Frankreich/Deutschland

In der letzten Woche war ich in Frankreich. Was dort (allerdings nur einen Tag lang) im Zentrum der Aufmerksamkeit stand, waren zwei Literaturpreise:


Eric Vuillard hat für seinen Roman "L'Ordre du jour" den wohl angesehensten Literaturpreis, den Prix Goncourt, erhalten, und Olivier Guez hat den Prix Renaudot für den Roman "La disparition de Josef Mengele" erhalten. Beide Romane bschäftigen sich mit der Nazizeit. Vuillard schildert den Aufstieg Hitlers, und Guez, wie der Titel sagt, das Verschwinden des KZ-Arztes Mengele, der in Auschwitz grausame Menschenversuche an KZ-Insassen unternommen hat (und in Südamerika nach dem Krieg, teilweise sogar unter seinem Namen, mehr oder weniger unbehelligt gelebt hat).


Dass die Nazizeit bzw., wahrscheinlich wichtiger noch, die beiden Weltkriege für die Franzosen auch heute noch eine so starke Bedeutung besitzen, ist in den großen Buchhandlungen zu sehen, wo etliche Regalmeter mit Kriegsliteratur gefüllt sind.

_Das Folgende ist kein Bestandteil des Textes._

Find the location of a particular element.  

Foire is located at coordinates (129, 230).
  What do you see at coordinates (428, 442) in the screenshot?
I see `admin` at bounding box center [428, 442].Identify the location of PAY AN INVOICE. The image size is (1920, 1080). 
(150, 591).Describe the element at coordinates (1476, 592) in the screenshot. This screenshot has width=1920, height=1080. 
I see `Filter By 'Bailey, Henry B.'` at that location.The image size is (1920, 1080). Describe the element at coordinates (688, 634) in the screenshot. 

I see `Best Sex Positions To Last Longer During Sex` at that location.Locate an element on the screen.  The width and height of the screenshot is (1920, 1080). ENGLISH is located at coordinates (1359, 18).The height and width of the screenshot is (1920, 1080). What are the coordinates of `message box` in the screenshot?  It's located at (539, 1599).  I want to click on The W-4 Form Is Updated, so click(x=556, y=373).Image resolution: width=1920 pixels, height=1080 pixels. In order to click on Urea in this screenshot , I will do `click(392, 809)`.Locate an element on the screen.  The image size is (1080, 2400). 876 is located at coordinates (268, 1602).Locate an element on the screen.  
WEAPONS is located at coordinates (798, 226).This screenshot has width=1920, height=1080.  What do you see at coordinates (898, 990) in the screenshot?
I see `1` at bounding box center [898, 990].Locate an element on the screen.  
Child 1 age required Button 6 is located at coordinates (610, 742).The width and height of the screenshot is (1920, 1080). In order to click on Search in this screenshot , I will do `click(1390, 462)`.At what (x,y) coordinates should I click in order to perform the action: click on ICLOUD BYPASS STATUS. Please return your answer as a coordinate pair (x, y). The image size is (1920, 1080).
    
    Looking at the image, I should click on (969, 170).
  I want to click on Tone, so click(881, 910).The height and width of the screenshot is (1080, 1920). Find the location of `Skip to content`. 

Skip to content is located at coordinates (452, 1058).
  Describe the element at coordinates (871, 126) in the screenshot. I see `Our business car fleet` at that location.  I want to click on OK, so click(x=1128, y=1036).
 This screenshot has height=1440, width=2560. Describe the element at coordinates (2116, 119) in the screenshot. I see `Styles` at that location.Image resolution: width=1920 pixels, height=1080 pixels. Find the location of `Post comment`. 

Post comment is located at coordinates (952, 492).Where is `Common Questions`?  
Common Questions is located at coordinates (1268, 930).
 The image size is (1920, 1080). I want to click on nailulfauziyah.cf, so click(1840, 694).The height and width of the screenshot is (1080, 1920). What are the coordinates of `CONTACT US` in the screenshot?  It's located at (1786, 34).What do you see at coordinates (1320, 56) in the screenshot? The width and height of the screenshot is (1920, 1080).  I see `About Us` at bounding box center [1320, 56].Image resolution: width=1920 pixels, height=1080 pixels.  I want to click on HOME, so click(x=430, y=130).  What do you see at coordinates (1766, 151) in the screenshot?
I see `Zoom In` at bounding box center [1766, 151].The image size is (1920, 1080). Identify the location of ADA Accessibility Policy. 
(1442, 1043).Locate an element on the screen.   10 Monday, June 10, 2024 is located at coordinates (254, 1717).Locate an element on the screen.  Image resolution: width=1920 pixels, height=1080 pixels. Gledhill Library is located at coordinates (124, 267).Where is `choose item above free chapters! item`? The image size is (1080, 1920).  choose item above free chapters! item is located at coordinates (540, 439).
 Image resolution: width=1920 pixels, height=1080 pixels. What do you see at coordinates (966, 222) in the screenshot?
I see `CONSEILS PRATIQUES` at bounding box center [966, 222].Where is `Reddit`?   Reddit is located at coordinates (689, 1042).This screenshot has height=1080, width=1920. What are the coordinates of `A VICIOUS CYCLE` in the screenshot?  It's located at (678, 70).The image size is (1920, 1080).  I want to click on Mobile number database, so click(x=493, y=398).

Mehr Kriegsbücher findet man nur noch in den USA - allerdings haben die noch mehr Kriege geführt, über die sich schreiben lässt.


Kriege sind - Stichwort: Außenfeind - offenbar für die nationale Identitätsbildung wichtig, oder zumindest werden sie so genutzt. Das gilt wahrscheinlich mehr für "gewonnene" Kriege (obwohl ich die Berechtigung dieses Begriffs bei Kriegen generell in Frage stelle) als für verlorene.


Was mir an der deutschen Kultur (zumindest der Nachkriegskultur) ganz gut gefällt, ist, dass sie auf die Romantisierung verangener Kriege verzichtet hat (bzw. verzichten musste aufgrund der Beschämung über das, was in deutschem Namen verbrochen wurde).


Der Brexit ist wahrscheinlich ja auch zu einem guten Teil die Folge englischer Weltkriegs-II-Nostalgie, wo den im Stechschritt ziemlich silly daher schreitenden Deutschen gezeigt wurde, wo der Hammer hängt. Denn auch in England wird erstaunlich viel Kriegsliteratur verkauft, und im Fernsehen kommen Deutsche eigentlich nur als Nazis vor.